Published by Tin House Books on September 1st 2015
Buy from IndieBound
In 1992, global issues like the AIDS epidemic dominate the newsstands as fifteen-year-old Julie scans swimming magazines for information on her brother, Jordan. Once a swimming superstar headed for the Olympics, Jordan’s mysterious move to Berlin has left Julie desperate to see his next step. Though her fascination with the magazines has little to do with swimming itself, when Alexis, the girls’ team captain, asks Julie to join the school’s team, she finds herself drawn to both Alexis and the sport.
It’s easy to write off a book like Dryland for lacking plot, but doing so misses how wisely Sara Jaffe, of Erase Errata fame, has written a novel that digs into the many elements of being a teenager, starting with the mundane—the repetition of class and practice, the limited options for going out. At the same time, the emotions are off the charts, and captured perfectly. Jaffe’s prose is sparse and meandering, like it’s pulled from the daily notations of a diary, but comes together in a way that highlights the beauty of awkward adolescence.

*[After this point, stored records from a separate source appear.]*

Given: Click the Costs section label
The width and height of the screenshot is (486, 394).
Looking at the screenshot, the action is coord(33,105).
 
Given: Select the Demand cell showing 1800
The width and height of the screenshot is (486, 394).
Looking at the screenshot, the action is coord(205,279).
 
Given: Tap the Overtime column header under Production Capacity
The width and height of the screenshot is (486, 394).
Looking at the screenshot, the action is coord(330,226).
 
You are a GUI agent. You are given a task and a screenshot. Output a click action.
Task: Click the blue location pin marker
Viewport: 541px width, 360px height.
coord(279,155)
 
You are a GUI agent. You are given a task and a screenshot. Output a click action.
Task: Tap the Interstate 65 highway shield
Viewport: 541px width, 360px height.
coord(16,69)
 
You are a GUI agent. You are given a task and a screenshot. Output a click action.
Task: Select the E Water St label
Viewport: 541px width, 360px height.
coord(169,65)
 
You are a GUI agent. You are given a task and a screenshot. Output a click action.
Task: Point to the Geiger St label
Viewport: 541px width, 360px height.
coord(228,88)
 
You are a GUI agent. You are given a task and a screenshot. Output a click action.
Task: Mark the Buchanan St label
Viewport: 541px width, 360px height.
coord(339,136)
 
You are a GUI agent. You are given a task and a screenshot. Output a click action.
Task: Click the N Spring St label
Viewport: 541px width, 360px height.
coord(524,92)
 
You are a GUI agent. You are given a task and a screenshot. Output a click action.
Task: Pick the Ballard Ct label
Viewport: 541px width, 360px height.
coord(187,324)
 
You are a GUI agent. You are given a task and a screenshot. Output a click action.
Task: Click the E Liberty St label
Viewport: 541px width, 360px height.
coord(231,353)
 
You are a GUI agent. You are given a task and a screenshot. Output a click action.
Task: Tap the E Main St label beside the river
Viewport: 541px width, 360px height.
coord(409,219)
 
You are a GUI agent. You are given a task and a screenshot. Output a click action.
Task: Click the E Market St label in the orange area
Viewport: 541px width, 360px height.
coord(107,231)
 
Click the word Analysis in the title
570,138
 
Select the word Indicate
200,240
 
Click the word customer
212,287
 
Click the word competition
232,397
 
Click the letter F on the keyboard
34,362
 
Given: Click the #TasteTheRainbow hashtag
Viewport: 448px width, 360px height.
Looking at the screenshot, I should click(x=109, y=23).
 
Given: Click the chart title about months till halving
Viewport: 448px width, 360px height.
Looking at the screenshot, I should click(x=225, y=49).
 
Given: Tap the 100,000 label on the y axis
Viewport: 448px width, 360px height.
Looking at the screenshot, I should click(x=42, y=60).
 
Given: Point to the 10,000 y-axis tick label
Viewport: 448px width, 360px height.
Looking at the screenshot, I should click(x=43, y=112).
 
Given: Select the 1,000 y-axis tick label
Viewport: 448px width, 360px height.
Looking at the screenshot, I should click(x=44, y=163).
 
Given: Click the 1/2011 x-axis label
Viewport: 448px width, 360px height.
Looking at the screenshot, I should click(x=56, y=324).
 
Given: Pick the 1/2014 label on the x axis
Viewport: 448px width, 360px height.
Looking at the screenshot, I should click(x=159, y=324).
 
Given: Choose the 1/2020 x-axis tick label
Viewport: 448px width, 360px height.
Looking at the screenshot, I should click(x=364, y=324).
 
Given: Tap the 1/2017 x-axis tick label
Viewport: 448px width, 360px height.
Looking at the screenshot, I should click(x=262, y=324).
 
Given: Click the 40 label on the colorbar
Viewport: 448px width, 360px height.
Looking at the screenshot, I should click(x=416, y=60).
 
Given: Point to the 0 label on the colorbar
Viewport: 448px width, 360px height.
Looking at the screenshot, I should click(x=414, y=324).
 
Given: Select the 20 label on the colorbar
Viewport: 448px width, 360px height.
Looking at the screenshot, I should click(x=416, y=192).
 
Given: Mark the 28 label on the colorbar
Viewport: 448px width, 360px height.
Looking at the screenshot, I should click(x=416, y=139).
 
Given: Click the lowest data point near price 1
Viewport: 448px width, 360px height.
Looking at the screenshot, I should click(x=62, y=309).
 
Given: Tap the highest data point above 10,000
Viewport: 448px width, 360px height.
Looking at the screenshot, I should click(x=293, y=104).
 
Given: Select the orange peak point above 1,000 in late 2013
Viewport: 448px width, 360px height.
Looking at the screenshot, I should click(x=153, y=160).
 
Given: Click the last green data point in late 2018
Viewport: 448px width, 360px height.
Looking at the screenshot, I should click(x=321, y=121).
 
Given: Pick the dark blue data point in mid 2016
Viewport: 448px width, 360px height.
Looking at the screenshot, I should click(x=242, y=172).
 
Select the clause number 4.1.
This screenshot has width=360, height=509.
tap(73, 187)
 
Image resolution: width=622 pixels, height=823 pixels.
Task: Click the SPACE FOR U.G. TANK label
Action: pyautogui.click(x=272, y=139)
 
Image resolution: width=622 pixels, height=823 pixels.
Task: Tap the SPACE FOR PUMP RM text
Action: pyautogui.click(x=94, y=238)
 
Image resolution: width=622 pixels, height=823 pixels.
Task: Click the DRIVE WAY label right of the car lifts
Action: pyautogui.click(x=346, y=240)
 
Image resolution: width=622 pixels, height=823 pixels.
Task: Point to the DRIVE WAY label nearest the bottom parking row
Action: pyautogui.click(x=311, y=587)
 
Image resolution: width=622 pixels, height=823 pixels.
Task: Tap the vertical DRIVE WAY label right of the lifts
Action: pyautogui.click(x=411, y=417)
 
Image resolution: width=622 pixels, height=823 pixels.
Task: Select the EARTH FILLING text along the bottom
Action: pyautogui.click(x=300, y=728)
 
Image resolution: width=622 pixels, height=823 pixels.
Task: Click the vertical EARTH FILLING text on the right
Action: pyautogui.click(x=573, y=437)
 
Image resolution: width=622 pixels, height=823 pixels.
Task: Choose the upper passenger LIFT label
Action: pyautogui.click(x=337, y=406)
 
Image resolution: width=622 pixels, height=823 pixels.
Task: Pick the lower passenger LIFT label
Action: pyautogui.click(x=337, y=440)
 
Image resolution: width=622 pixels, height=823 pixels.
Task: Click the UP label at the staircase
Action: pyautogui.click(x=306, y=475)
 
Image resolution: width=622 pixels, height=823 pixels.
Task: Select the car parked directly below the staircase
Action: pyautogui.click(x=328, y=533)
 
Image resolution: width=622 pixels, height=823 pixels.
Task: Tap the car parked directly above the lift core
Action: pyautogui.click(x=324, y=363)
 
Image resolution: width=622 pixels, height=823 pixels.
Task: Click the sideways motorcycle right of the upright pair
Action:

“I’d had to rewind to make sure I heard it right—a curse in a REM song? He said fuck off or fuck all, it was impossible to tell, and it came after a junk-box list of lyrics, words like rusted parts in a yard. Their shapes were specific but who could tell what to use them for? The song scooped something out of me. It was listening to me and watching me in ways it shouldn’t. He sang our clothes don’t fit us right. I wanted to know about Alexis and her swim team sweatshirt, how she got it to fit her the way it did, how it showed and hid her body beneath it. It was a perfect sweatshirt.”
Dryland touches on so much—sexuality, family, identity—without feeling overdone and, more importantly, without seeking solid answers for every question it raises. Much like real life, Sara Jaffe leaves room for the unknown, but spotlights the importance of the journey.